__Your objective__. With the pictures set aside, return the lines below exactly, beginning at the first and ending at the line containing "This screenshot has height=400, width=420.".

Stored data
━━━━━━━━━━━━━━━━━━━━

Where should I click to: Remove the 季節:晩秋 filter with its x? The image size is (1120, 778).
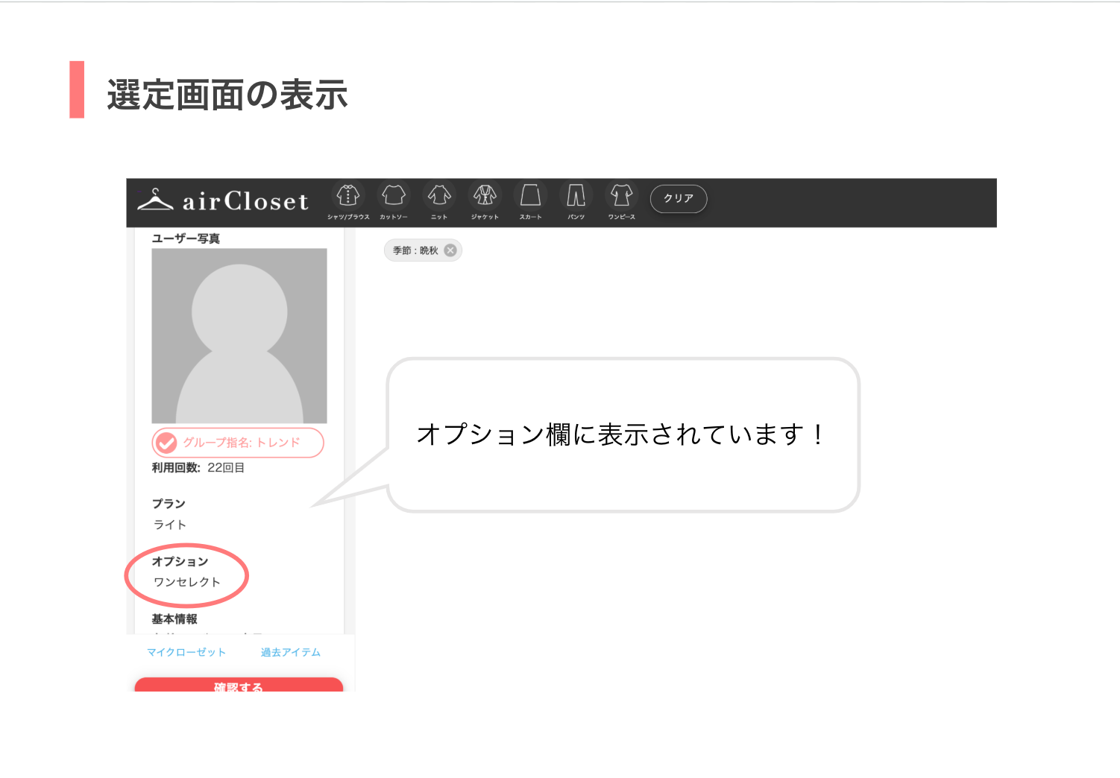click(x=450, y=250)
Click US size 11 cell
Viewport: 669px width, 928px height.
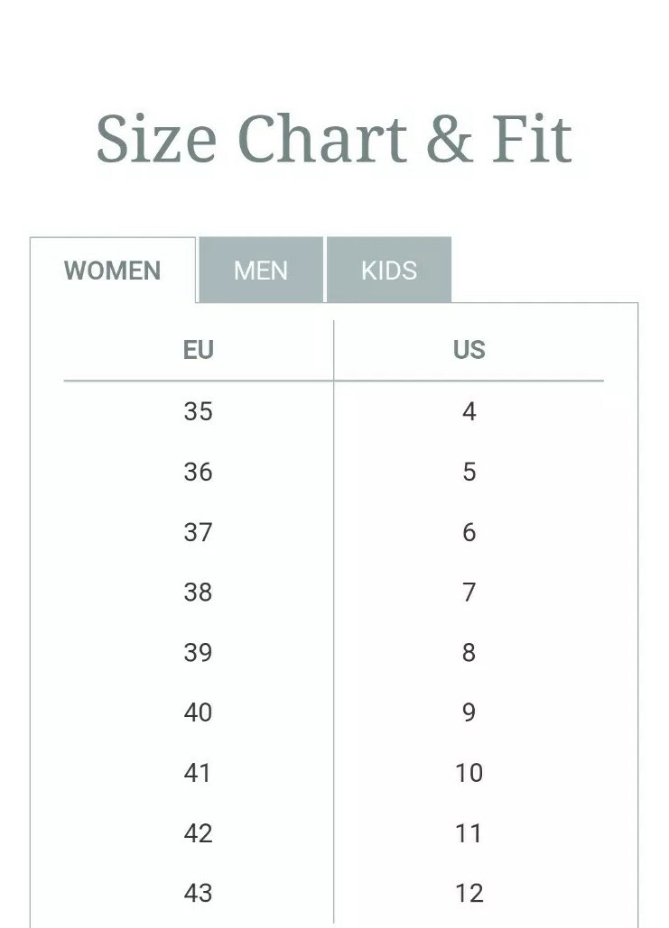point(469,832)
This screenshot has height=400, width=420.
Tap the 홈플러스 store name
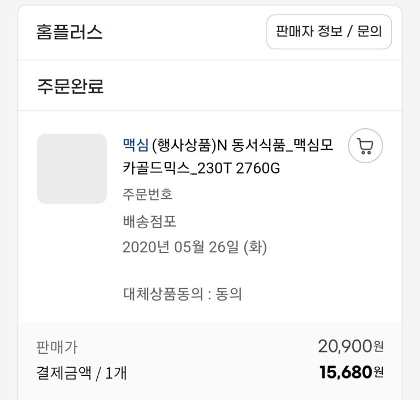coord(69,32)
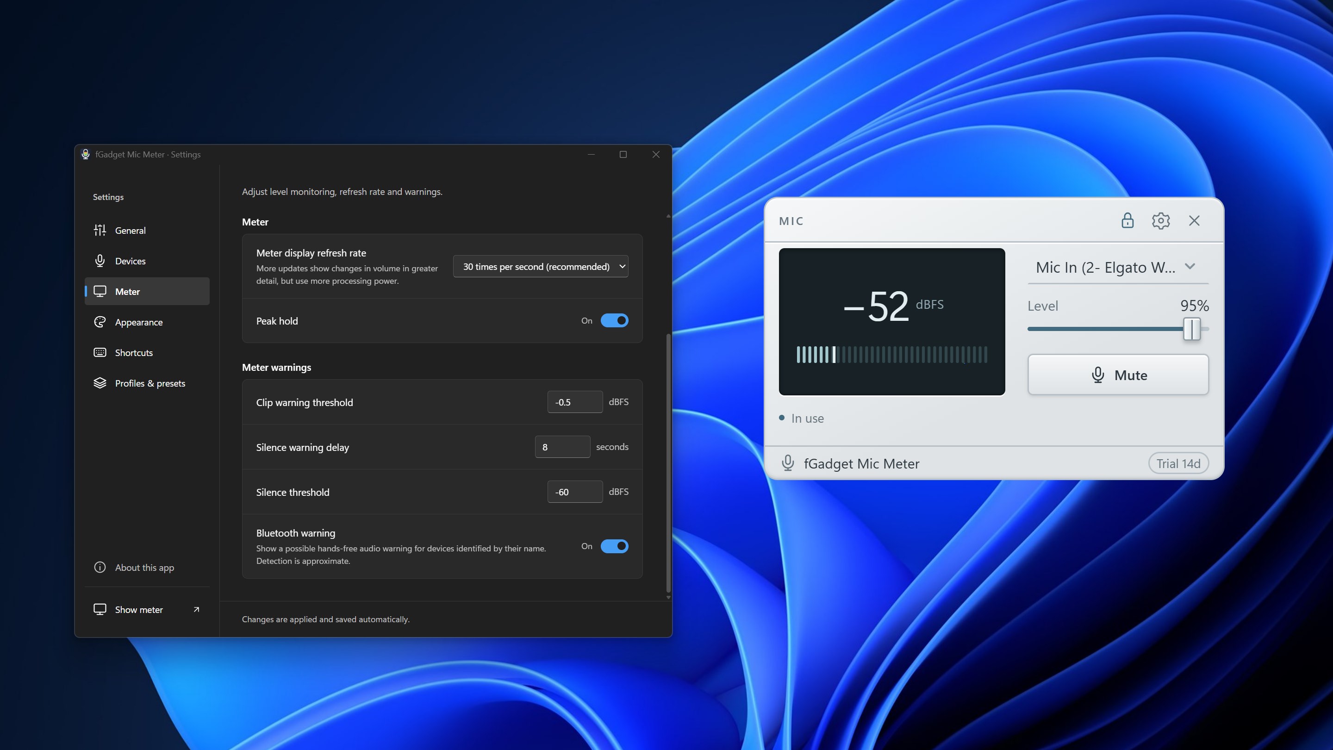The height and width of the screenshot is (750, 1333).
Task: Click the Shortcuts keyboard icon
Action: [100, 352]
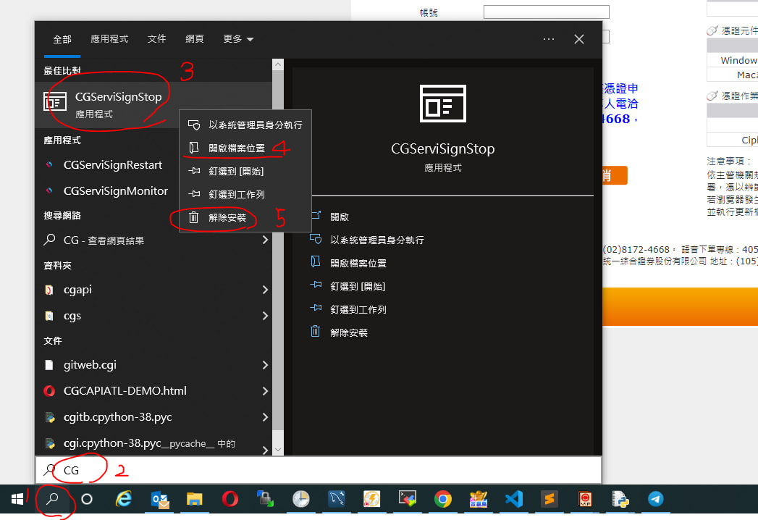Open Internet Explorer from the taskbar
The height and width of the screenshot is (520, 758).
pos(124,499)
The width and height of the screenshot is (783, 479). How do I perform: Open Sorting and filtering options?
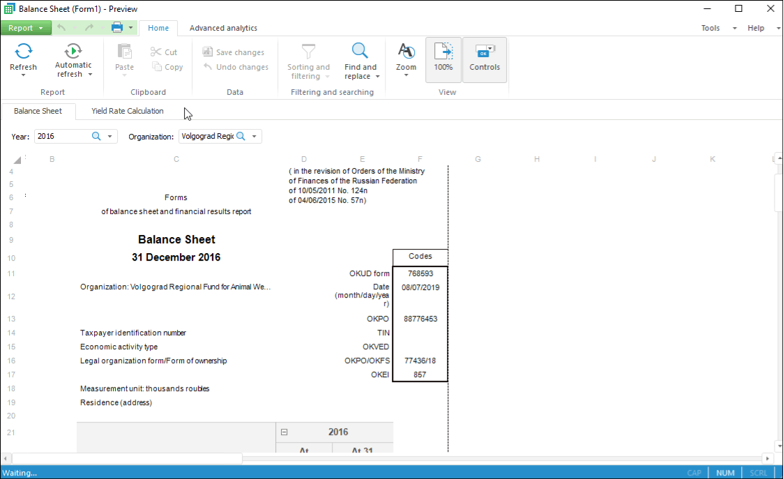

━━━━━━━━━━━━━━━━━━━━

__Output for this task__.
Where should I click to: Remove the 季節:晩秋 filter with its x? The image size is (1120, 778).
click(x=450, y=250)
Click US size 11 cell
Viewport: 669px width, 928px height.
point(469,832)
This screenshot has height=400, width=420.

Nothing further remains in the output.